The uncertainty and discomfort of a medical concern like this can weigh heavily on both your boyfriend and you, leaving you to wonder why such trials come. It can feel as though the terrors of God are arrayed against you, when the poison of worry threatens to drink up your spirit. Yet affliction does not spring up from the dust, nor does trouble sprout from the ground. Nothing touches our lives apart from the sovereign hand of the One with whom is strength and wisdom, even when we cannot see the purpose. He never loses control, never runs out of power, and never stops being good.
Remember that the distress you feel is not a sign of weak faith. Even righteous Job, after days of silent agony, opened his mouth and poured out his confusion. The rush cannot grow without mire, and we cannot thrive without the living water God supplies in the wilderness. When the pools of earthly comfort dry up, our true need is exposed, driving us to the One who holds back the waters or sends them forth according to His will. So bring this burden honestly before the Lord. Lay the appointment, the prostate issues, and every fear at His feet. He invites you to cast all your anxiety on Him because He cares for you.
Take heart in this: there is hope for a tree that is cut down. At the scent of water it will bud and bring forth new life. Even when medicine speaks of decline, God can restore or sustain in ways that surprise us. But hold loosely to any demand for a specific outcome. Your boyfriend’s life, like all of ours, is as a wind passing by, and our ultimate hope is anchored not in the healing of the body but in the redemption of the whole person. Jesus said that whoever would come after Him must deny himself, take up his cross, and follow. That road may include affliction, but it leads to glory beyond comparison. The suffering of this present time is not worth comparing with the weight of glory that will be revealed in us.
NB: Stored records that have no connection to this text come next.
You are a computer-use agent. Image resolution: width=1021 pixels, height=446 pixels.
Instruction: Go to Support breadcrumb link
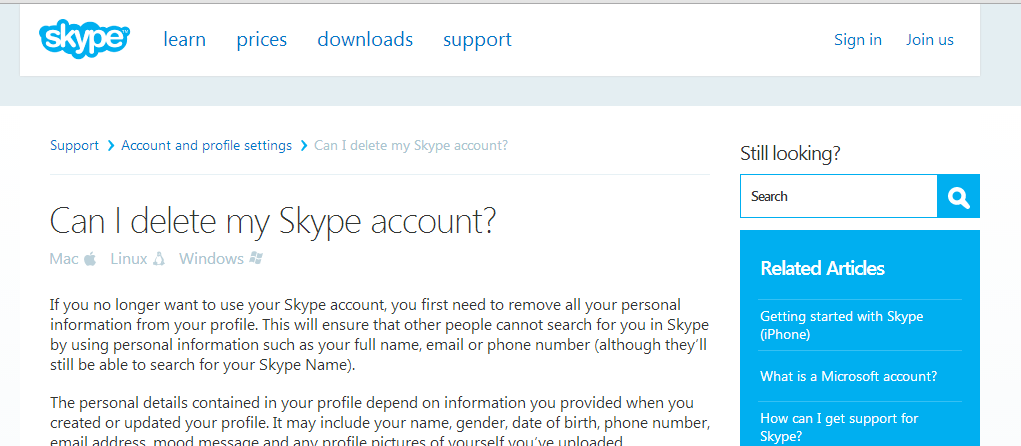(x=74, y=146)
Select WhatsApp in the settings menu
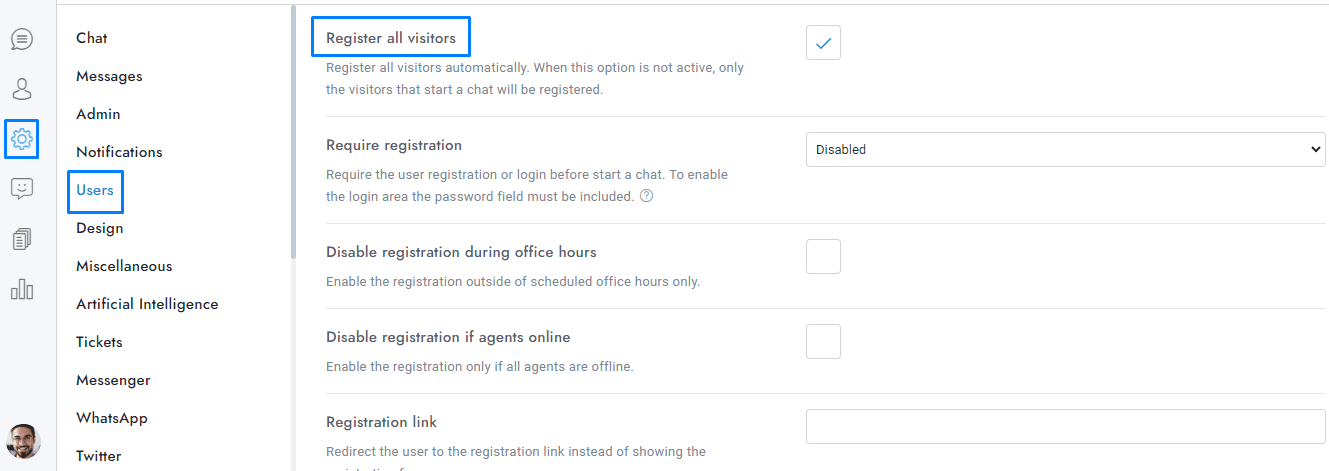The image size is (1329, 471). pyautogui.click(x=112, y=418)
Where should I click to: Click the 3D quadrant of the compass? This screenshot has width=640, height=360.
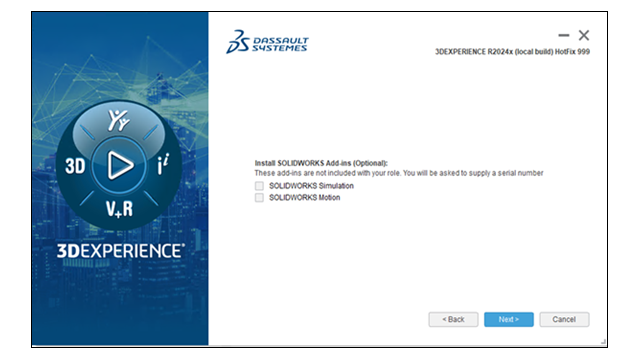click(75, 166)
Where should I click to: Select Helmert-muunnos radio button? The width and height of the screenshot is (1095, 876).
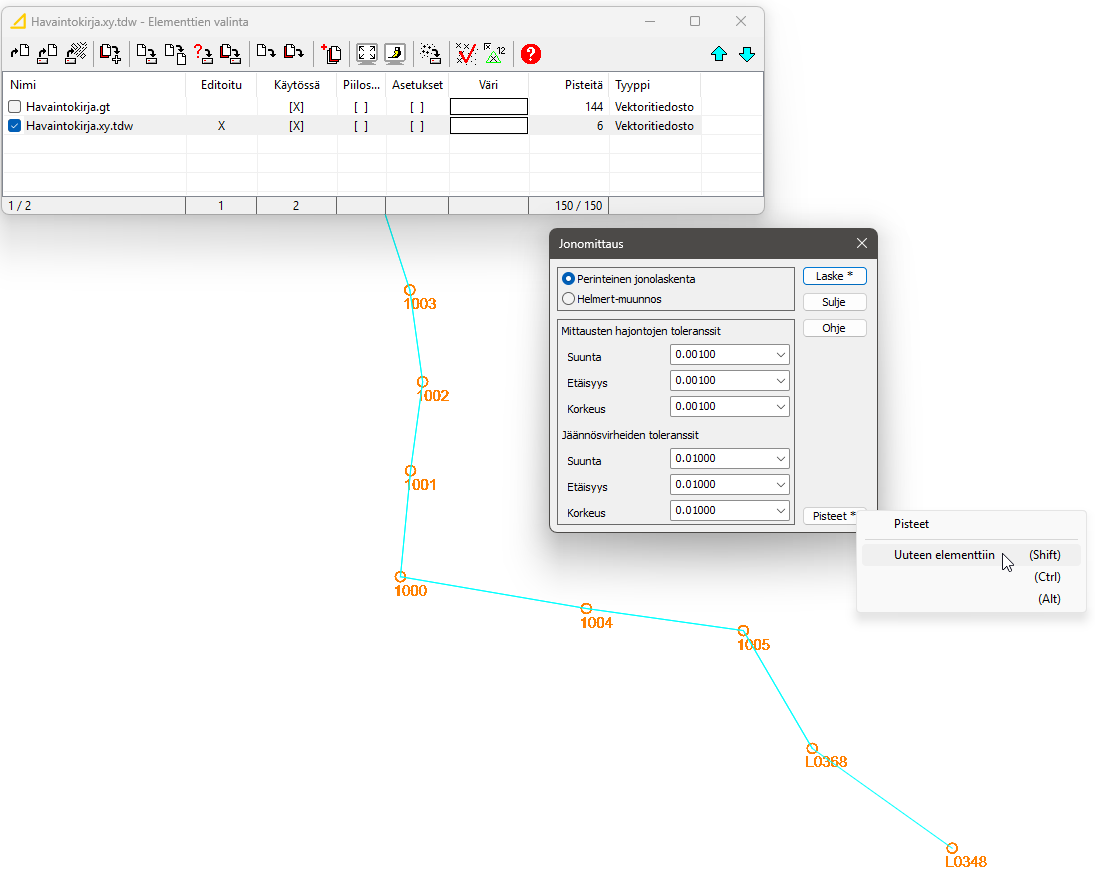(568, 298)
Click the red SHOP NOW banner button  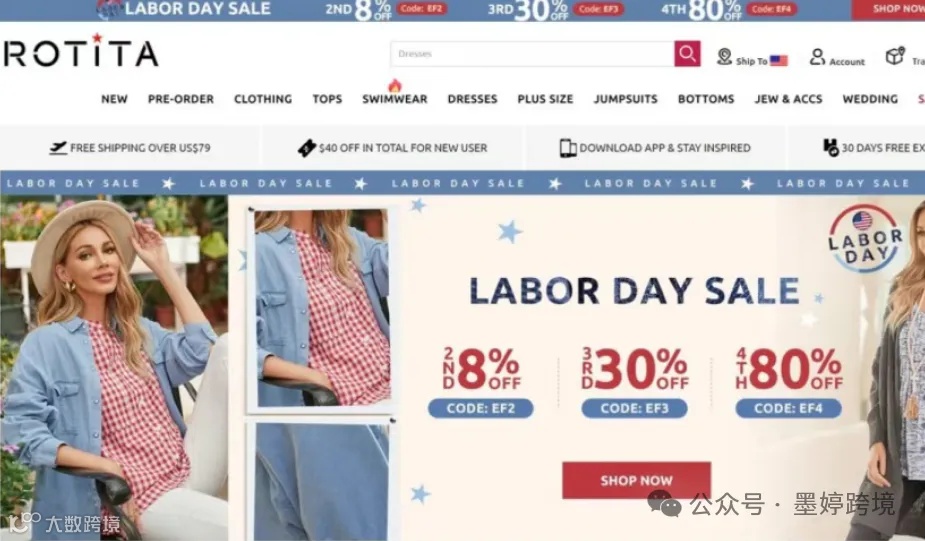(637, 480)
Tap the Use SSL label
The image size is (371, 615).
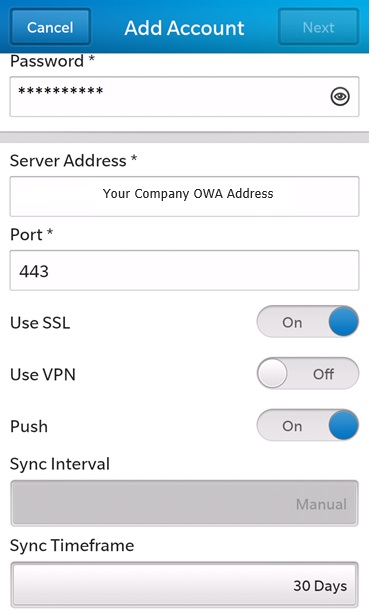pos(40,323)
Do not let the enemy whisper that this is some hidden punishment to be feared. God’s discipline, when it comes, is always the training of a loving Father, not the wrath of a Judge. His own Son drank the cup of wrath for us, so that in Christ there is no condemnation. The arrows of the Almighty that Job felt were never meant to destroy him but to refine him, and in the end he saw God more clearly. May this season, however confusing, produce that same fruit. As your boyfriend goes to that follow-up, pray for wisdom for the urologist, for peace that surpasses understanding, and for healing according to God’s will. I will join you in praying for his body to be upheld and for both of your hearts to be calmed. The Lord who hung the earth on nothing can surely carry this burden.